Edward Palmer Thompson

E.P. Thompson is best remembered today as the author of William Morris: Romantic to Revolutionary (1955) and The Making of the English Working Class (1964), both superb historical studies and classics of 20th century Marxism.

But he was also a lifelong socialist activist, part of the group of intellectuals who quit the British Communist Party in 1956 and founded what became known as the New Left, which – unlike the similarly-named current in North America – retained a strong commitment to Marxism and working class politics.

So I was pleased to learn that Monthly Review Press has published a collection of his essays from 1955 to 1963, when the British new left was defining itself. This will be a valuable addition to every radical’s bookshelf.

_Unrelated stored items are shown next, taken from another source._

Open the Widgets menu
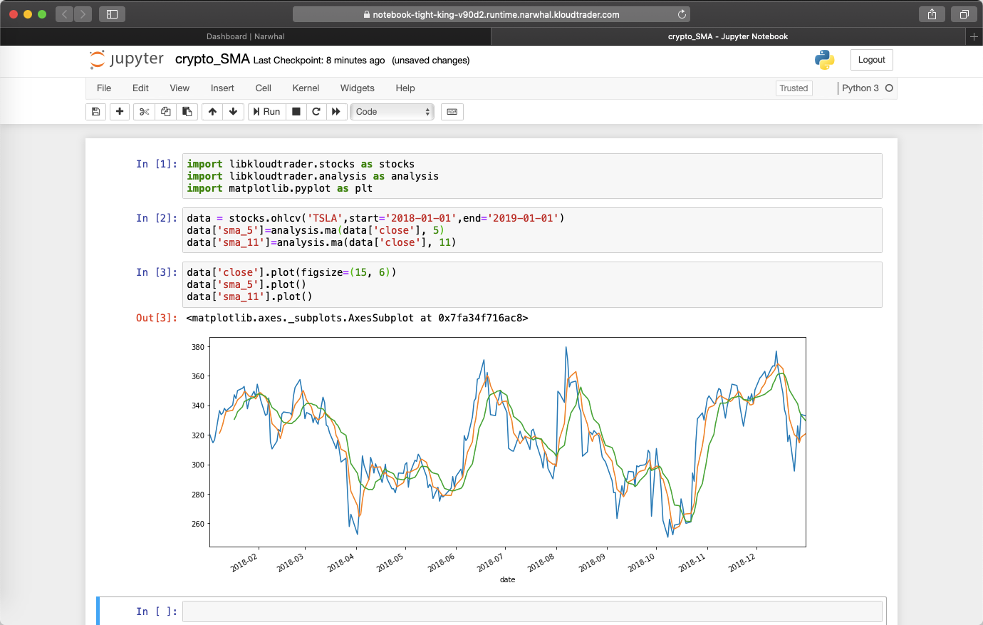983x625 pixels. (357, 88)
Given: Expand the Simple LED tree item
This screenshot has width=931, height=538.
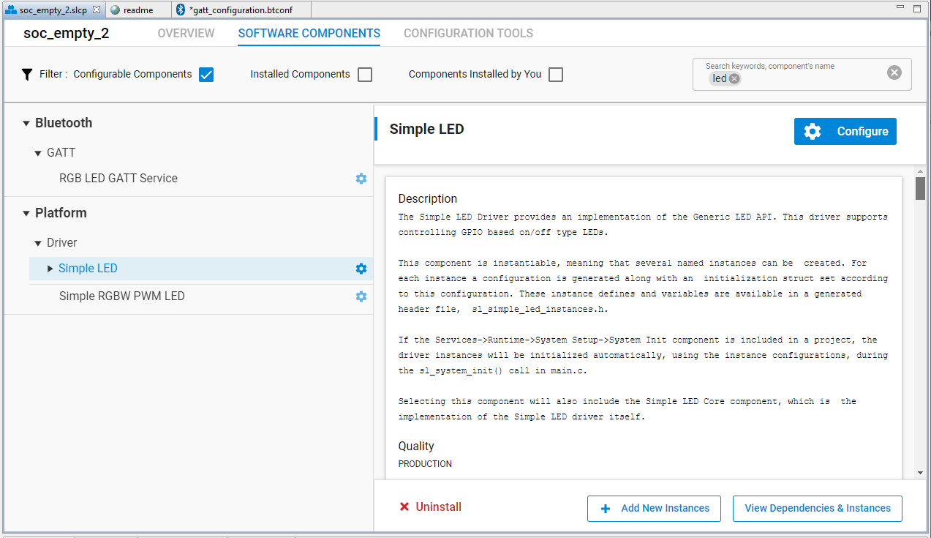Looking at the screenshot, I should click(48, 268).

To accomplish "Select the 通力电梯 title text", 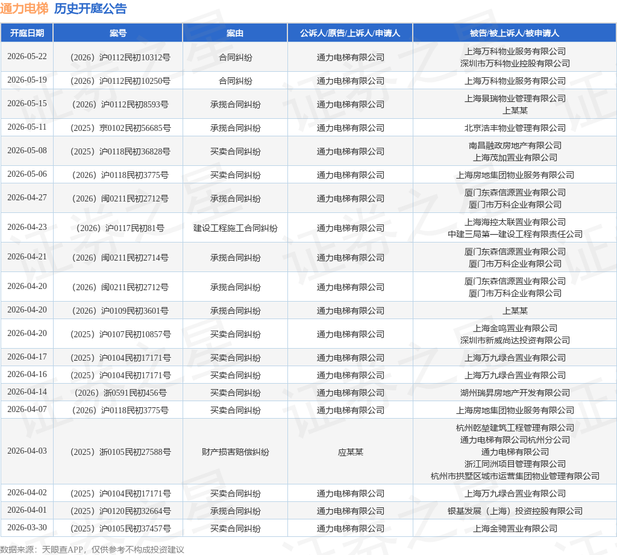I will click(x=24, y=8).
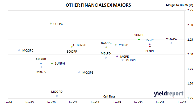Click the MQGPC diamond marker
Viewport: 194px width, 106px height.
(x=19, y=50)

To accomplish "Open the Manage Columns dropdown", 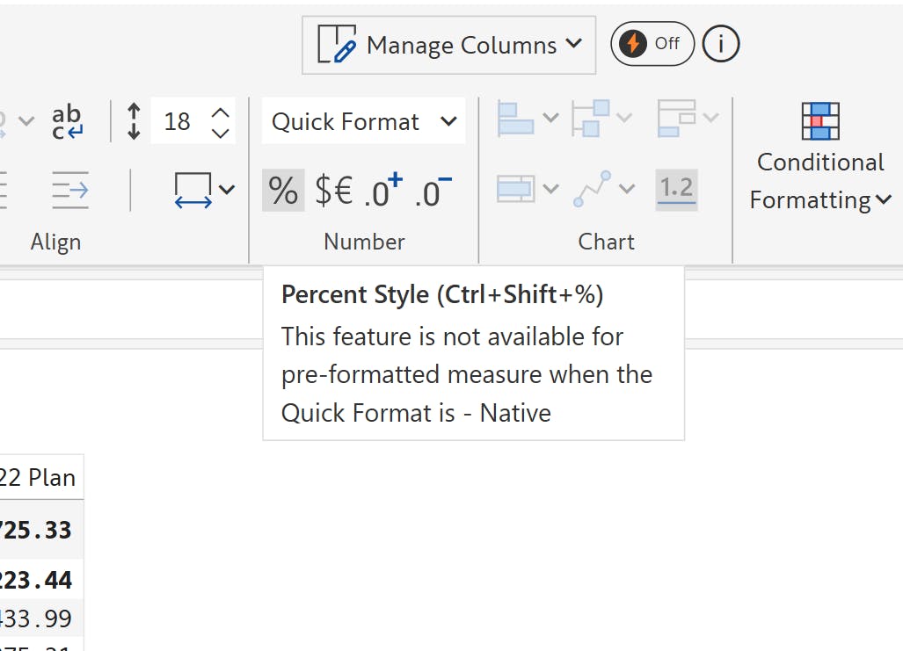I will click(x=448, y=45).
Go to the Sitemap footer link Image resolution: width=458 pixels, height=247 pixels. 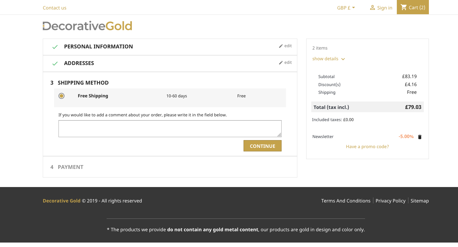click(419, 201)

While waiting for my copy of E.P. Thompson and the Making of the New Left: Essays and Polemics to arrive, I’ve been looking at some original, long out-of-print editions, and I’m struck by the continuing relevance of his arguments and analysis.  Here’s just one example:  with allowances made for the gender-insensitive language of his time, the following passage on the relationship between human nature and socialism could – and perhaps should — be included in any ecosocialist manifesto today.


From “Outside the Whale,” by E.P. Thompson, in Out of Apathy (New Left Books, 1960) pages 184-5. (Paragraph breaks added to aid on-screen readability.)

Human nature is neither originally evil nor originally good; it is, in origin, potential. If human nature is what men make history with, then at the same time it is human nature which they make. And human nature is potentially revolutionary; man’s will is not a passive reflection of events, but contains the power to rebel against “circumstances” (or the hitherto prevailing limitations of “human nature “) and on that spark to leap the gap to a new field of possibility.

It is the aim of socialism, not to abolish “evil” (which would be a fatuous aim), nor to sublimate the contest between “evil” and” good” into an all-perfect paternal state (whether “Marxist” or Fabian in design), but to end the condition of all previous history whereby the contest has always been rigged against the “ good” in the context of an authoritarian or acquisitive society.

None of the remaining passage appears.